**What you will do:** Isolate every line in the records below with "agent" in it.
•••••
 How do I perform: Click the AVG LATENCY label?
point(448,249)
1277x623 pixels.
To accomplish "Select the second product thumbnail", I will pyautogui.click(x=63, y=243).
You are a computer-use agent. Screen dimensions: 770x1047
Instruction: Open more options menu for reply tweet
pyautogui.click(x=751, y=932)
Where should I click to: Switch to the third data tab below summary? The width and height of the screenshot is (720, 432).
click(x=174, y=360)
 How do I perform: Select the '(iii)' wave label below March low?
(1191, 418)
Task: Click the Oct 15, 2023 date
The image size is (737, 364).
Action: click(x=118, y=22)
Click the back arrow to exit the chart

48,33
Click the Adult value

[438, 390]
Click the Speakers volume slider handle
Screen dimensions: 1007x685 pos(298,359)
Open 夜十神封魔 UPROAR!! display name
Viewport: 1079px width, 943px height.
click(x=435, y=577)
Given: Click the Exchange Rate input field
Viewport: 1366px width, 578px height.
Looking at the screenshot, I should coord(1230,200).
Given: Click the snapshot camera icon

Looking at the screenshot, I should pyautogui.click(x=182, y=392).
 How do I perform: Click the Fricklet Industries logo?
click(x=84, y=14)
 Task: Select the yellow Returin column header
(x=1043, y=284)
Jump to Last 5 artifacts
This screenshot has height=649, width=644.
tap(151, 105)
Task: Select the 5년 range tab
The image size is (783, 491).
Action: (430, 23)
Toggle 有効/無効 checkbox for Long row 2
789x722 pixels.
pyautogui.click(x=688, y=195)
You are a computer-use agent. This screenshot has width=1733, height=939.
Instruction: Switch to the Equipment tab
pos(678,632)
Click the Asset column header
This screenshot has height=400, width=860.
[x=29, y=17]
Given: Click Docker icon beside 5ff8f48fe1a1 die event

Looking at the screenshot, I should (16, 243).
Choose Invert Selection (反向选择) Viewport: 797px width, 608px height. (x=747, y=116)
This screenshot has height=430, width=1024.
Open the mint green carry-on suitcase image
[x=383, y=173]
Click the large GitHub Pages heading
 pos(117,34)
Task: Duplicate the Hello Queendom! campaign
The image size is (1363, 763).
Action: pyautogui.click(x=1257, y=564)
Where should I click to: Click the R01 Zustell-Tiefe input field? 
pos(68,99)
•••••
**Your response:**
You are a computer-use agent. Screen dimensions: 770x1047
You are a computer-use agent. This screenshot has width=1733, height=939.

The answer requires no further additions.